Anyone have any Idea who makes these cables. They were included in a parts lot I bought. What ends do they use if you know. 
Thanks for the help. Looks like 5/16 cable with larger end for bits


----------



## Mr Plumber (Oct 20, 2011)

Sorry don't know how to,post multiple pics


----------



## Paul4813 (Nov 28, 2015)

My Spartan 100 cable looks just like that and I screw on the cutter with an allen screw


----------



## Toli (Nov 7, 2015)

Could be any number of manufacturers. That's a popular end.


----------



## Drain Pro (Nov 3, 2013)

Looks like knock off Spartan bulb type ends. Could even be an old Spartan before "spar shine". If it's stiff I'd go with old Spartan. If it's more limber could be drain cables direct, Mytana. There was also a place called SSC cables. The end looks like a Spartan type 8. 


Sent from my iPhone using Tapatalk


----------



## ChrisConnor (Dec 31, 2009)

Bulb head. several manufacturers sold them.

SSC rebranded their drain cables department as Drain Cables Direct, so, same company.


----------



## Drain Pro (Nov 3, 2013)

ChrisConnor said:


> Bulb head. several manufacturers sold them.
> 
> SSC rebranded their drain cables department as Drain Cables Direct, so, same company.



Oh right. I forgot SSC became Drain Cables Direct. 

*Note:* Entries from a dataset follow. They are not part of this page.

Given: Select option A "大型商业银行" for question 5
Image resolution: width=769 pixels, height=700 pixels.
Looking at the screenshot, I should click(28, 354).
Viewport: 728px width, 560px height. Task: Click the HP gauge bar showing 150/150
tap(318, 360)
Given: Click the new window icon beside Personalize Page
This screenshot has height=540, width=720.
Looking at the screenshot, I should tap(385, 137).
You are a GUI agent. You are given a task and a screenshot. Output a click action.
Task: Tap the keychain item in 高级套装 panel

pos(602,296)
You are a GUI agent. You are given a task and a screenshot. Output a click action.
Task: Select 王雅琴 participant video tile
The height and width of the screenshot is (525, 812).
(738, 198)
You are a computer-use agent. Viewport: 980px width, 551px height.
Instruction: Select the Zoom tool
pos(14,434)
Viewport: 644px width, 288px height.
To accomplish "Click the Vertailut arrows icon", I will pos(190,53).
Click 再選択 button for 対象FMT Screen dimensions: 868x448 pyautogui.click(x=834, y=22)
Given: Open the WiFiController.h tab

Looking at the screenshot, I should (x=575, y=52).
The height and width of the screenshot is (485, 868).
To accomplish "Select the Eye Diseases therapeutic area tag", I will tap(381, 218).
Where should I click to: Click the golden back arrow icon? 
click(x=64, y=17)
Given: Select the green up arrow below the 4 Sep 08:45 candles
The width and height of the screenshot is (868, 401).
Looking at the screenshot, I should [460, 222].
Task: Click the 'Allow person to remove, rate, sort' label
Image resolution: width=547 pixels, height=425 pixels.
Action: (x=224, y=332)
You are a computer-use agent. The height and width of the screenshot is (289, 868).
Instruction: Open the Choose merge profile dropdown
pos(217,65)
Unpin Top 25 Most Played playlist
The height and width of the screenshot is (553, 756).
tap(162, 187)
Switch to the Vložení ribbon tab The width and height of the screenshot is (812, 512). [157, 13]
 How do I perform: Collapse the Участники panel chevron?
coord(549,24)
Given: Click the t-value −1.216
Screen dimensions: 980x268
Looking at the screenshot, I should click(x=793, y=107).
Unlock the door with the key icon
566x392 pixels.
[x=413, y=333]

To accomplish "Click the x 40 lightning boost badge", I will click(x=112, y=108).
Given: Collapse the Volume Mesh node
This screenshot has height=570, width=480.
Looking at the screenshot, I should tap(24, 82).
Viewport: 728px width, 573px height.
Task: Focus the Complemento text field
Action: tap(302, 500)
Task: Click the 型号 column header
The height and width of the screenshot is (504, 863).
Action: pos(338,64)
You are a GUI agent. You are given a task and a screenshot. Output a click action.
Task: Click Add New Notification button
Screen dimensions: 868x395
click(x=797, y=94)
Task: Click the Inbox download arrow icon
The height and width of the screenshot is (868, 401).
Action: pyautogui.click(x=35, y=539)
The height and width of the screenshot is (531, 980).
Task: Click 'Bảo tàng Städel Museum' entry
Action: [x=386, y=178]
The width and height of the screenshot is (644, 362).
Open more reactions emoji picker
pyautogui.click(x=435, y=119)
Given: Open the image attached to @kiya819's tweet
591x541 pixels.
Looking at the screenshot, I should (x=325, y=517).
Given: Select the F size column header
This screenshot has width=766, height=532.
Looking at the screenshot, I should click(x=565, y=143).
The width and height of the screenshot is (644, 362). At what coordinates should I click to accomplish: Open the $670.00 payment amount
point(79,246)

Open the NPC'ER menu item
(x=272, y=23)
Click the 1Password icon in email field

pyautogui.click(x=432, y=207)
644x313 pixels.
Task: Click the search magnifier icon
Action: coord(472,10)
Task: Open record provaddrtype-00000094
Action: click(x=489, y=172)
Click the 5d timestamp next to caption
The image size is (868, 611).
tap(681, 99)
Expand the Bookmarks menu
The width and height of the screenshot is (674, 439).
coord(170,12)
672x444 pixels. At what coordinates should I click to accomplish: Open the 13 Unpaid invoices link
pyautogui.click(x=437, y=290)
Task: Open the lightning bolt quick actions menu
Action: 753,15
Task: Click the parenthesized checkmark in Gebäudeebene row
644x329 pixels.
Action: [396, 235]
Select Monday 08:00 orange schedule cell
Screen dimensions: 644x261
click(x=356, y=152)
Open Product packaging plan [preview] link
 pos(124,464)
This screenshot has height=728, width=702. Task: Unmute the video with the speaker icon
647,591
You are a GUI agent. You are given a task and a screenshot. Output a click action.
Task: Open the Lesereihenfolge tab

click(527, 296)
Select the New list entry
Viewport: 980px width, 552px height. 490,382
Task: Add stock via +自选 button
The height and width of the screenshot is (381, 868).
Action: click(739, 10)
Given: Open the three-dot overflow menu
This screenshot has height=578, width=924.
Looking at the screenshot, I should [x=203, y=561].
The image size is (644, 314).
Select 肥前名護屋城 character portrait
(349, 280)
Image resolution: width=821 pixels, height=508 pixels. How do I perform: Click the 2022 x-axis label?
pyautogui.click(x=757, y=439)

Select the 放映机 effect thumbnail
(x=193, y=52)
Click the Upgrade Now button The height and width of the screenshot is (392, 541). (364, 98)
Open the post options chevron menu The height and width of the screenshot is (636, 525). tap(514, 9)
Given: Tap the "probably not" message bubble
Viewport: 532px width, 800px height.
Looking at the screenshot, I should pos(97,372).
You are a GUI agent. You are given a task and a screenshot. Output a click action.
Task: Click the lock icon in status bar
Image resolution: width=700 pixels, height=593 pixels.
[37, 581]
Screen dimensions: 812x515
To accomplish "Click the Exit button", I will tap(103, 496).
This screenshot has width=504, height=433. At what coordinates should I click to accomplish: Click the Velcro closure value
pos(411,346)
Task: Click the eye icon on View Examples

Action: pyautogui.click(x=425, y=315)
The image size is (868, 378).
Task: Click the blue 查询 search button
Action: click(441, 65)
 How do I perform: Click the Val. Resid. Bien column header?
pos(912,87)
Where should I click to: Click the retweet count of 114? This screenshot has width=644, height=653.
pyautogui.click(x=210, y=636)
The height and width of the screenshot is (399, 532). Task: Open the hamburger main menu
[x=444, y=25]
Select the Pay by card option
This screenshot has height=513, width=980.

Sent from my iPhone using Tapatalk


----------



## Mr Plumber (Oct 20, 2011)

Found a box that said Drain cables direct. I'm assuming that's where it came out of. Where can I get the ends at. Looks like it may fit in my super vee


----------



## Drain Pro (Nov 3, 2013)

Mr Plumber said:


> Found a box that said Drain cables direct. I'm assuming that's where it came out of. Where can I get the ends at. Looks like it may fit in my super vee



Drain Cables Direct 


Sent from my iPhone using Tapatalk


----------



## Mr Plumber (Oct 20, 2011)

Just a weird end I don't understand the screw in the middle then the slot with holes on each side. Lol


----------



## Drain Pro (Nov 3, 2013)

Mr Plumber said:


> Just a weird end I don't understand the screw in the middle then the slot with holes on each side. Lol



It's for a drop head attachment. 


Sent from my iPhone using Tapatalk


----------